**Try it**
In the entries below, how many lines include "screenshot"? Reply with the number and nothing more.

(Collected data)
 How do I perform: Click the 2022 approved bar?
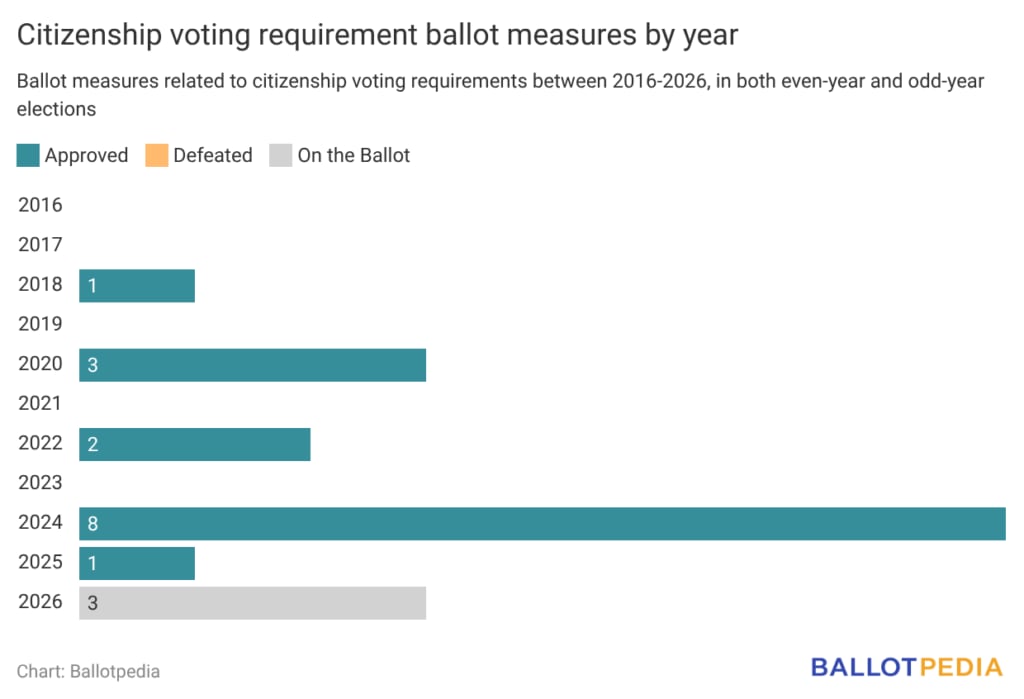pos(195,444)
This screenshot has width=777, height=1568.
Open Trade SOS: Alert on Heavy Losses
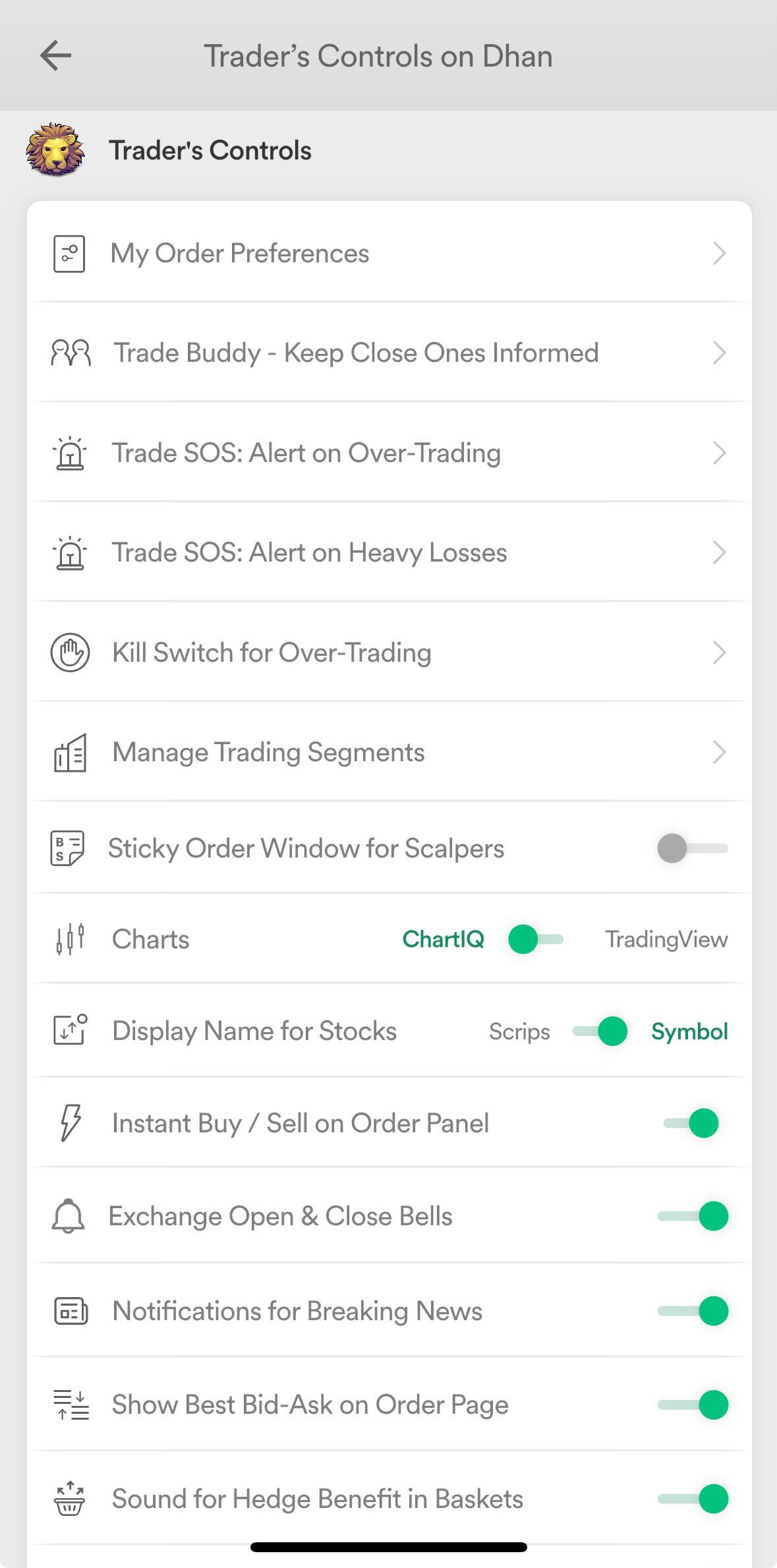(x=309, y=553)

==

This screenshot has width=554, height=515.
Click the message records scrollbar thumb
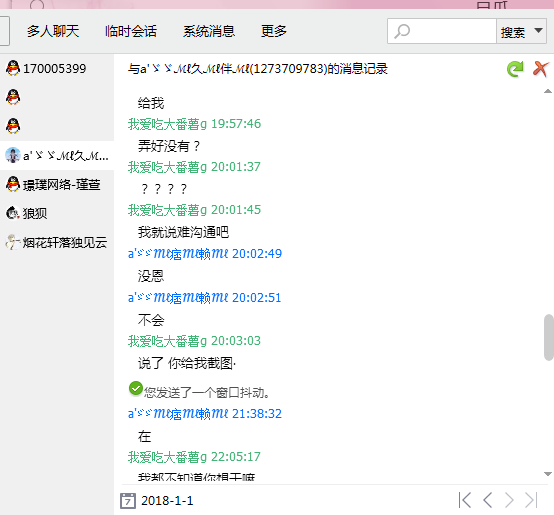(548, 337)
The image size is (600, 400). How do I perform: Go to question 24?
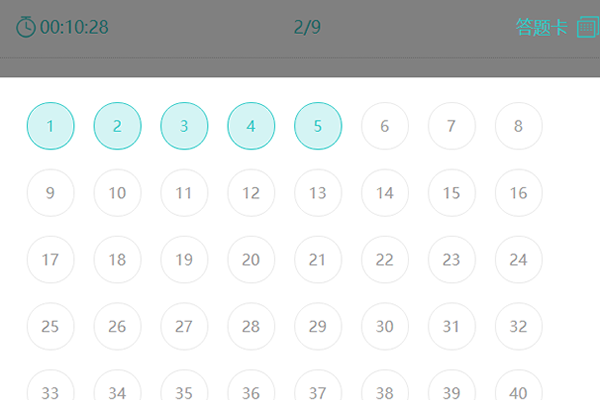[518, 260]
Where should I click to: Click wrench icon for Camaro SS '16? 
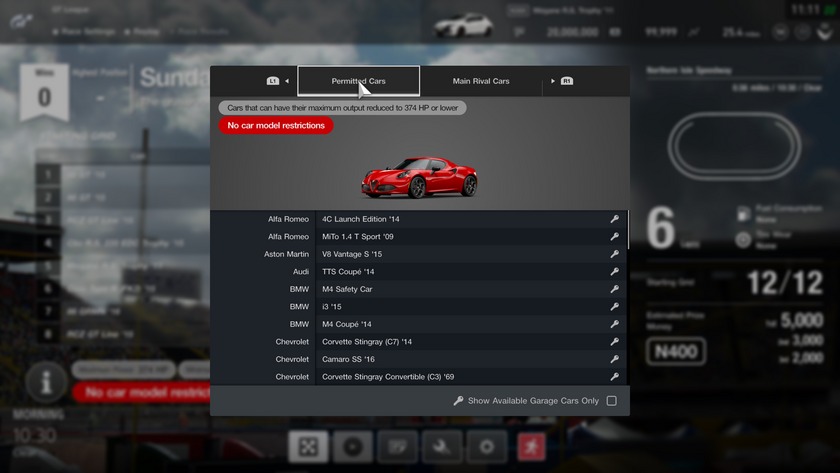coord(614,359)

**Response area**
2